#### [Work request]
Take the records below from their first line to the line with "Task: Click the 个股行情 chart monitor icon", and restate those lines word for word.
########
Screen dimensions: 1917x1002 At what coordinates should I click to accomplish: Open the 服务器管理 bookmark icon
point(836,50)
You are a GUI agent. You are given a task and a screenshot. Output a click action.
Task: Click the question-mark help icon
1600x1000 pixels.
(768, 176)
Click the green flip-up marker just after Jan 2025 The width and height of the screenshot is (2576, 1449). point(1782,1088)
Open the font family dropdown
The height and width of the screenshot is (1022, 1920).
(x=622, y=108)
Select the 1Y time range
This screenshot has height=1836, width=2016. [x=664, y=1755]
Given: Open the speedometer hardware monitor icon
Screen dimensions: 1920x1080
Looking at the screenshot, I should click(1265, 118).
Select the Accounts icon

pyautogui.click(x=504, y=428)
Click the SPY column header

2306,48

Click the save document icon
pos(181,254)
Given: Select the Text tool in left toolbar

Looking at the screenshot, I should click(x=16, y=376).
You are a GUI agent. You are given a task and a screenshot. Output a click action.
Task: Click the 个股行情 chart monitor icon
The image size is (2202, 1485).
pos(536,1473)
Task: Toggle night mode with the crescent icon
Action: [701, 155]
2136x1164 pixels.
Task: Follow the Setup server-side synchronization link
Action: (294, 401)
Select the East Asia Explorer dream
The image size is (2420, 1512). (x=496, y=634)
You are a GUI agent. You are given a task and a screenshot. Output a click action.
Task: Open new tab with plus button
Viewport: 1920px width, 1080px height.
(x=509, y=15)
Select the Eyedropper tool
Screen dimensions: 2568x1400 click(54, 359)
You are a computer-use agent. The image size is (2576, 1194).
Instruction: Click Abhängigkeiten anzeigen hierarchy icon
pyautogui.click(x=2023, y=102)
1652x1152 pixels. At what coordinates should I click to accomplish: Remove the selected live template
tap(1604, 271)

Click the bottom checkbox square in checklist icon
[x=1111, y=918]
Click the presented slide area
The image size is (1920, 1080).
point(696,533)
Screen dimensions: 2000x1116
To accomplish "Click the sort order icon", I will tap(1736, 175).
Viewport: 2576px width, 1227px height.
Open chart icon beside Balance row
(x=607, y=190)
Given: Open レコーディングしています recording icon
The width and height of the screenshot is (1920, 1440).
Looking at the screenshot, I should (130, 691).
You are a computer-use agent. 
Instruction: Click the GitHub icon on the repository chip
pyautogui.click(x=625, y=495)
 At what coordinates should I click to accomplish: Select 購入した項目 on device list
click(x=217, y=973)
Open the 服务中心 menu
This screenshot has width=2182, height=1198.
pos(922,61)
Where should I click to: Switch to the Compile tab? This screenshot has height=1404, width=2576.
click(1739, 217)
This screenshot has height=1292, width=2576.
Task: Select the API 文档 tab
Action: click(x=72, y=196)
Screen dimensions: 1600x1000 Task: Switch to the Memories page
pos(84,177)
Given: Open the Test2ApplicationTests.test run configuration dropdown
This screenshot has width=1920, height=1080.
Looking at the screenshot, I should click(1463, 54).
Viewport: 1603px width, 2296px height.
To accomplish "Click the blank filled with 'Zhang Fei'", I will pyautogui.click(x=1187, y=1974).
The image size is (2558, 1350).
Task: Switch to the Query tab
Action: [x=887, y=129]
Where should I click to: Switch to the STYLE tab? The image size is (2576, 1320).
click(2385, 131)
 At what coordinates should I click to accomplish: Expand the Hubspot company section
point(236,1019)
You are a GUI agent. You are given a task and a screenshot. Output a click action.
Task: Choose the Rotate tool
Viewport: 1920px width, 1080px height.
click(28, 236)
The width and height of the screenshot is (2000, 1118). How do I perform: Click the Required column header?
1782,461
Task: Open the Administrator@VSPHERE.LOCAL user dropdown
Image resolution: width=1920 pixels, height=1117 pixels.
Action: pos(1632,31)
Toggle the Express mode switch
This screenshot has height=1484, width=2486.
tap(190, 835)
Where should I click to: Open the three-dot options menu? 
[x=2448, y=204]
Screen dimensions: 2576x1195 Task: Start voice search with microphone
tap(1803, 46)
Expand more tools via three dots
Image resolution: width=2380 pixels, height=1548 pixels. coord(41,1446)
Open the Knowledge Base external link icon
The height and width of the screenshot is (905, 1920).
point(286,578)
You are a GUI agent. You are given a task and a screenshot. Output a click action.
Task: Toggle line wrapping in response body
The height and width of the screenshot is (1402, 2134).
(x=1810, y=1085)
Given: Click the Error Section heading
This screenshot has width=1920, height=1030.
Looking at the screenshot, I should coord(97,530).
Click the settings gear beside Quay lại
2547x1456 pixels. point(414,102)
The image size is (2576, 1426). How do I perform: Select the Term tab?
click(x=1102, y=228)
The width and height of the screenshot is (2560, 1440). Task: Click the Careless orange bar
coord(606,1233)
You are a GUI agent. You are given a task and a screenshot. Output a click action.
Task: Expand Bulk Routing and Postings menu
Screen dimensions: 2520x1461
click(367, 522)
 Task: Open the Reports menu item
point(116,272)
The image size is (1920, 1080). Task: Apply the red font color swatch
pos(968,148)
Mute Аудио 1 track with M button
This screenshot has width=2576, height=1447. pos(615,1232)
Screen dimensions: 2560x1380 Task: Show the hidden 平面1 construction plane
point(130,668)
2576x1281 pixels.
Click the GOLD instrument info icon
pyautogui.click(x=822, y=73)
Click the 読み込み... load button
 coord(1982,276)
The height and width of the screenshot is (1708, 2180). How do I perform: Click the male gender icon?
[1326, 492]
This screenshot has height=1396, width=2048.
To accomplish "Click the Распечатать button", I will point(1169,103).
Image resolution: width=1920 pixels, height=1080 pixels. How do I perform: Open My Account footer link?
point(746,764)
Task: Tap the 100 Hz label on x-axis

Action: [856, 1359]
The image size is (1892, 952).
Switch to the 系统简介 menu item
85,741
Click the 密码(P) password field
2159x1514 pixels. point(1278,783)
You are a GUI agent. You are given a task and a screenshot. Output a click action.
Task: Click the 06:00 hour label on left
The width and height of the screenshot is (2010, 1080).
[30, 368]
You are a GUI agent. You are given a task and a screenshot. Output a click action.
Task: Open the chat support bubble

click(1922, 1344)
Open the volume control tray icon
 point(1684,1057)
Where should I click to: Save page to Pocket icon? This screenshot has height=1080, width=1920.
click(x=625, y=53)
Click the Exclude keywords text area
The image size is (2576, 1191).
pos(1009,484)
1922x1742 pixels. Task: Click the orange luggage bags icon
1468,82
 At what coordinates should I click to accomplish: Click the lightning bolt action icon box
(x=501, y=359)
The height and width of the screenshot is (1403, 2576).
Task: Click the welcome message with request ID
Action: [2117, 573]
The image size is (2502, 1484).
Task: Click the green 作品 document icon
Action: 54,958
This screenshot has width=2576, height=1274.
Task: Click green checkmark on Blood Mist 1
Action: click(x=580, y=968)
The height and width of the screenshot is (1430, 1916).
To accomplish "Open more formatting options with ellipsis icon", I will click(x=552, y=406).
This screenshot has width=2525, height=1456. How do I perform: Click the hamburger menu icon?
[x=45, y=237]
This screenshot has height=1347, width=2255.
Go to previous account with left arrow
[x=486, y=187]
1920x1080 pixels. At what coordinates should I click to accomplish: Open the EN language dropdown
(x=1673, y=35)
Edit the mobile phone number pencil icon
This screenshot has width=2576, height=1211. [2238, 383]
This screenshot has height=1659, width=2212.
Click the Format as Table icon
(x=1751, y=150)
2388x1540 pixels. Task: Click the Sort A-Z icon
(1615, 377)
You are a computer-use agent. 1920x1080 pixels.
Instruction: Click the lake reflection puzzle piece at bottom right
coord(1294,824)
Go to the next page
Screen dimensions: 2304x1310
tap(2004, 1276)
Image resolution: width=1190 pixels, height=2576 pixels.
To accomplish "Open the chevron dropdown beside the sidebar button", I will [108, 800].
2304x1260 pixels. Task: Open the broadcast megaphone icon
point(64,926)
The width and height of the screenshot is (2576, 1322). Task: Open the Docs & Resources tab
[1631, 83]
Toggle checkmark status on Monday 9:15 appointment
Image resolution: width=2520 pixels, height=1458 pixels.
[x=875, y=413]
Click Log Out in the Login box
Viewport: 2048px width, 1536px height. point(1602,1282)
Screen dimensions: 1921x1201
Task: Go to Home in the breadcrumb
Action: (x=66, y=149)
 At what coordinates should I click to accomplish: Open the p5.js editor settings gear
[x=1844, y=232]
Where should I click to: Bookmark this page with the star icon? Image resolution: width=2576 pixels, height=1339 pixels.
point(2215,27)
########
#### [Exercise answer]
Screen dimensions: 1917x1002 At what coordinates should I click to accomplish: Open the 服务器管理 bookmark icon
point(836,50)
You are a GUI agent. You are given a task and a screenshot. Output a click action.
Task: Click the question-mark help icon
1600x1000 pixels.
(768, 176)
Click the green flip-up marker just after Jan 2025 The width and height of the screenshot is (2576, 1449). point(1782,1088)
Open the font family dropdown
The height and width of the screenshot is (1022, 1920).
(x=622, y=108)
Select the 1Y time range
This screenshot has height=1836, width=2016. [x=664, y=1755]
Given: Open the speedometer hardware monitor icon
Screen dimensions: 1920x1080
Looking at the screenshot, I should click(1265, 118).
Select the Accounts icon

pyautogui.click(x=504, y=428)
Click the SPY column header

2306,48

Click the save document icon
pos(181,254)
Given: Select the Text tool in left toolbar

Looking at the screenshot, I should click(x=16, y=376).
You are a GUI agent. You are given a task and a screenshot. Output a click action.
Task: Click the 个股行情 chart monitor icon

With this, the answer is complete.